= Cilibia, Africa =

Cilibia was an Ancient city and bishopric in Roman North Africa, which remains a Latin Catholic titular see.

== History ==
Cilibia, probably at the site of Henchir-Kelbia in present Tunisia, was among the many cities in the Roman province of Africa Proconsularis that were important enough to become a suffragan diocese of the Metropolitan of Carthage, in the papal sway.

Three of its bishops are historically documented, including a schismatic:
- Tertullus was among the Donatist heretical bishops attending the council of Carthage called in 411 by Western Roman emperor Honorius, where their Catholic counterparts saw Donatism condemned
- Restitutus attended the Synod of Carthage (525)
- Johannes (John) participated in the Council of Carthage (646).

== Titular see ==
The diocese was nominally restored in 1933 as Latin titular bishopric of Cilibia (Latin = Curiate Italian) / Cilibien(sis) (Latin adjective).

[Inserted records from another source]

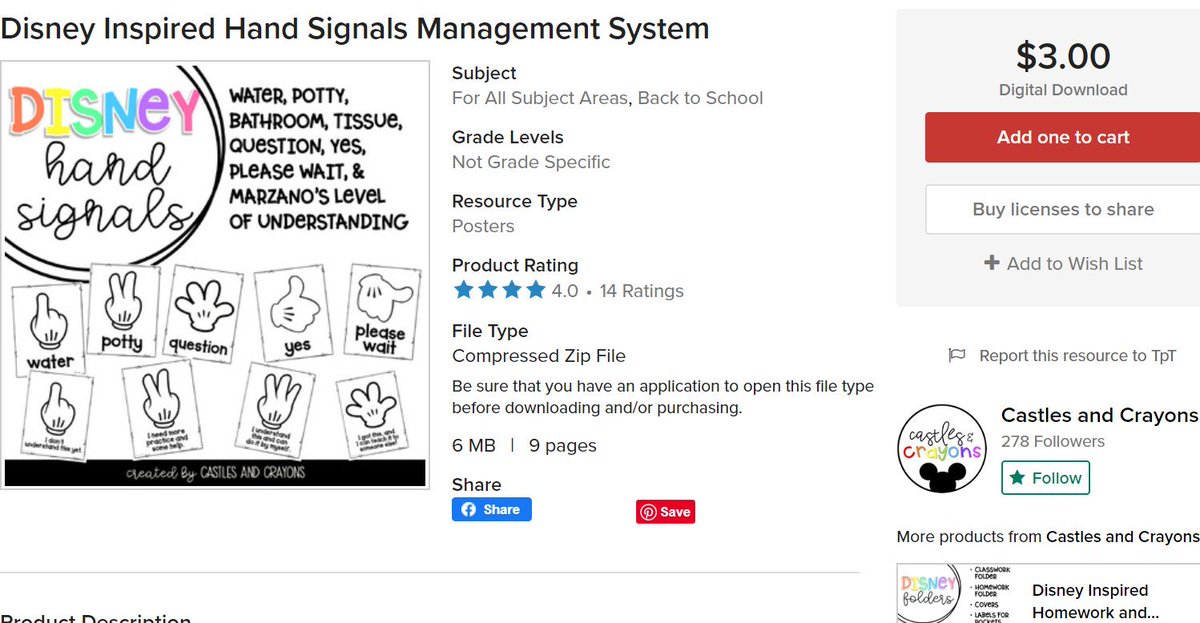Screen dimensions: 1200x623
Task: Click the star icon on Follow button
Action: (x=1017, y=478)
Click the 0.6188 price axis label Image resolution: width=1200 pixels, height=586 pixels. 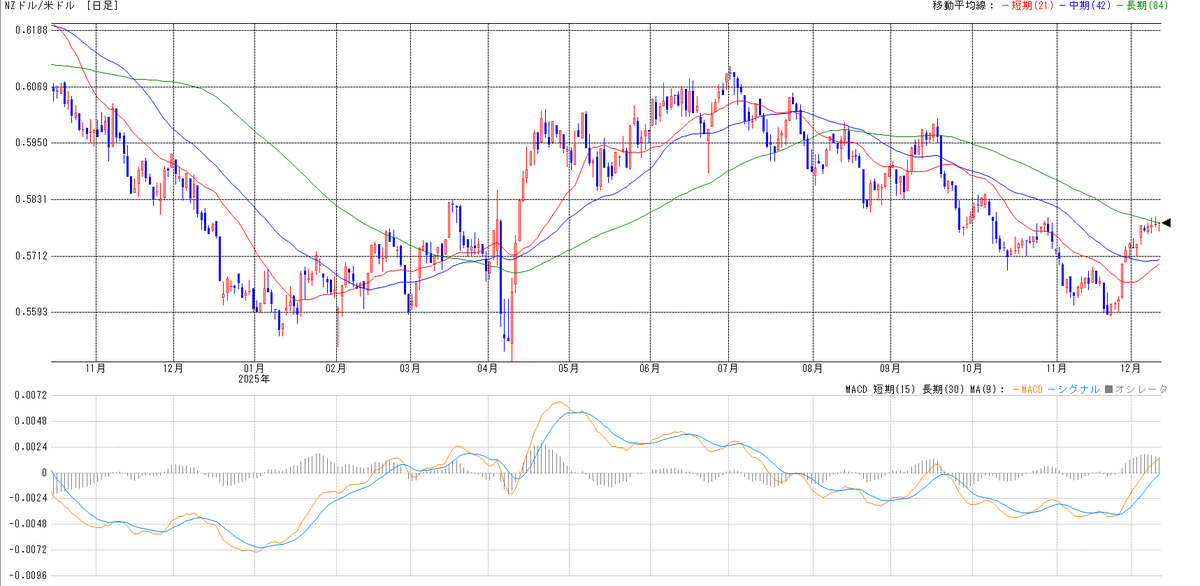click(32, 30)
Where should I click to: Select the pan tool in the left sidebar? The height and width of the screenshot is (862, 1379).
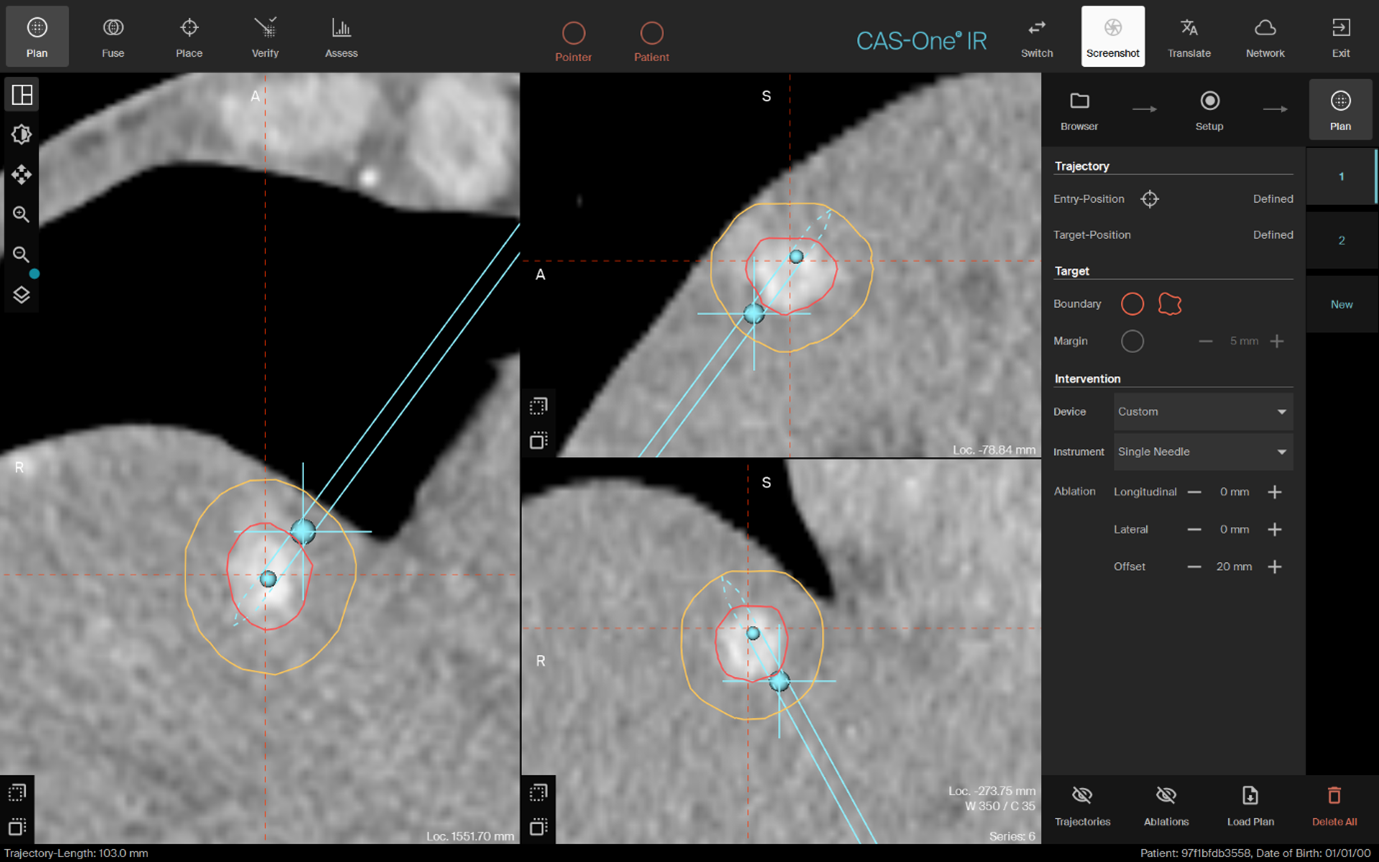coord(21,174)
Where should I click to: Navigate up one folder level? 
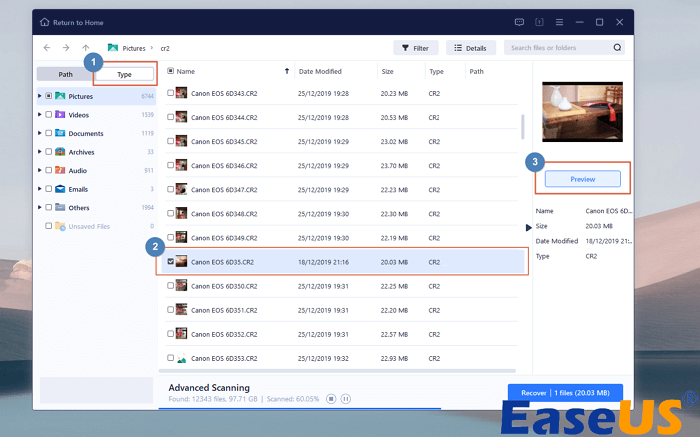[x=86, y=47]
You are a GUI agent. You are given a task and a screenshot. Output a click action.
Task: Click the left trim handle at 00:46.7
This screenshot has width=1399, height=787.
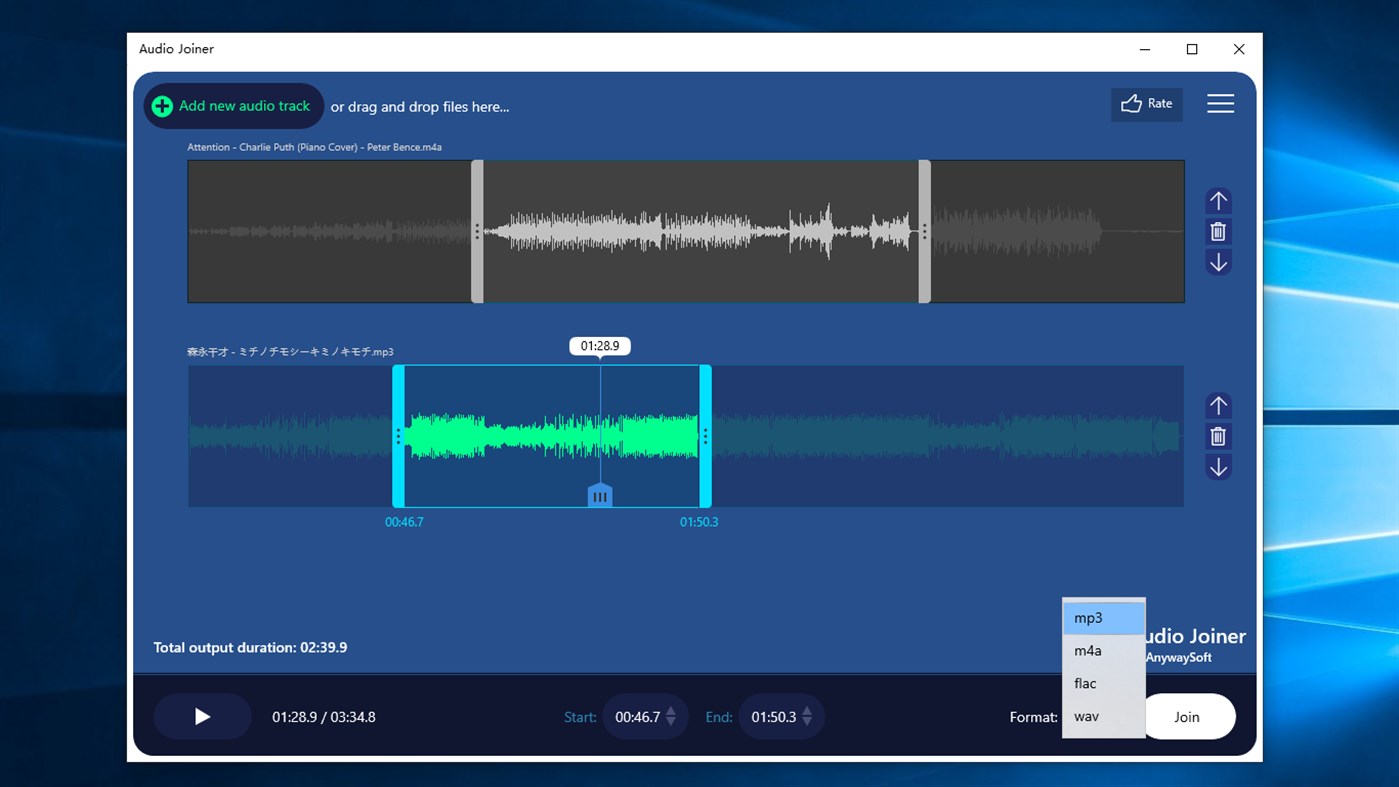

It has had the following incumbents, of the fitting episcopal (lowest) rank:
- Víctor Manuel López Forero (1985.06.07 – 1994.06.21) as last Military Vicar of Colombia (Colombia) (1985.06.07 – 1986.07.21) and (see) restyled first Military Ordinary of Colombia (1986.07.21 – 1994.06.21); previously Titular Bishop of Afufenia (1977.05.06 – 1980.12.06) as Auxiliary Bishop of Archdiocese of Bogotá (Colombia) (1977.05.06 – 1980.12.06), Bishop of Socorro y San Gil (Colombia) (1980.12.06 – 1985.06.07); later Metropolitan Archbishop of Nueva Pamplona (Colombia) (1994.06.21 – 1998.06.27), Metropolitan Archbishop of Bucaramanga (Colombia) (1998.06.27 – resigned 2009.02.13), Apostolic Administrator of above Socorro y San Gil (2009.05 – 2010.02.02), Apostolic Administrator of Diocese of Montelíbano (Colombia) (2010.09 – retired 2012.02.02)
- Javier Echevarría Rodríguez (Spaniard) (1994.04.20 – 2016.12.12) as (second) Prelate (in charge, like a superior general) of the personal prelature Opus Dei (Italy) (1994.04.20 – 2016.12.12) and Grand Chancellor of Pontifical University of the Holy Cross (1994.04.20 – 2016.12.12)
- Eduard Kava (Ukrainian), O.F.M. Conv. (2017.05.13 – ...), Auxiliary Bishop of the Archdiocese of Lviv (Ukraine) (2017.05.13 – ...).